Fugitive boat killer ready to return to UK to serve sentence
JACK SHEPHERD, the so called “speedboat killer”, has abandoned his fight against extradition and could return to the UK to face justice within a week.
The 31-year-old fugitive has been in custody in Georgia since January after handing himself over to the authorities following 10 months on the run.
He was convicted in his absence of the manslaughter by gross negligence of Charlotte Brown, 24, who died when his defective speedboat crashed on the Thames during a date in December 2015. He was sentenced to six years in jail by a judge at the Old Bailey.
Shepherd had vowed to fight extradition, claiming his life would be in danger if he served his sentence in Britain. But it emerged yesterday that he would finally consent to return when he appears at a hearing in Tbilisi, which is due to take place this week.

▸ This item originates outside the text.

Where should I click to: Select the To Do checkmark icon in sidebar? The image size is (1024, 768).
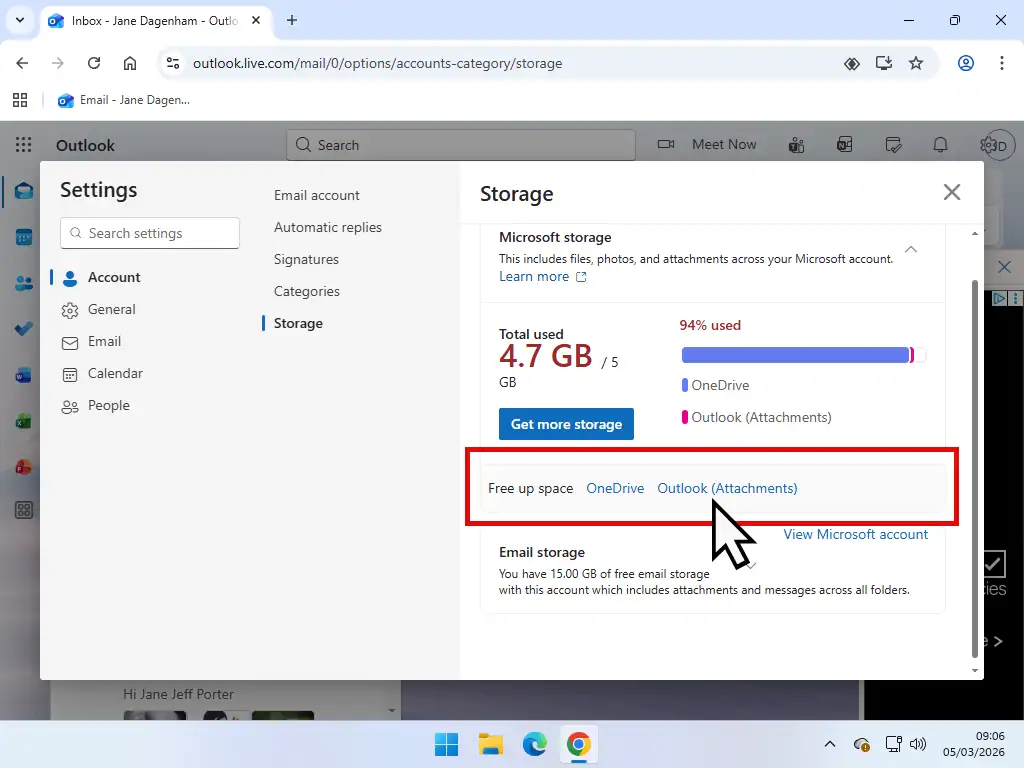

“Jack feels that as long as he gets assurances he needs over his safety, it’s now time to come back home,” a source told the Sunday Mirror.
“He knows, at the moment, he’s just delaying the inevitable – and lengthening his sentence by staying.”
Shepherd faces additional jail time for absconding as well as an outstanding assault charge relating to an incident in a Devon pub just days before he left the UK, when he is alleged to have hit a barman with a bottle.
He was charged over Miss Brown’s death in September 2017 but fled the country in March 2018.
He rented a flat in Georgia, where he used the name Jack Grant in a bid to avoid detection. His Old Bailey trial went ahead without him last July.
Shepherd handed himself in on Jan 23 as the net closed in.
His legal team confirmed that the prosecutor’s office had submitted its extradition request to the court and said the hearing would be held later this week.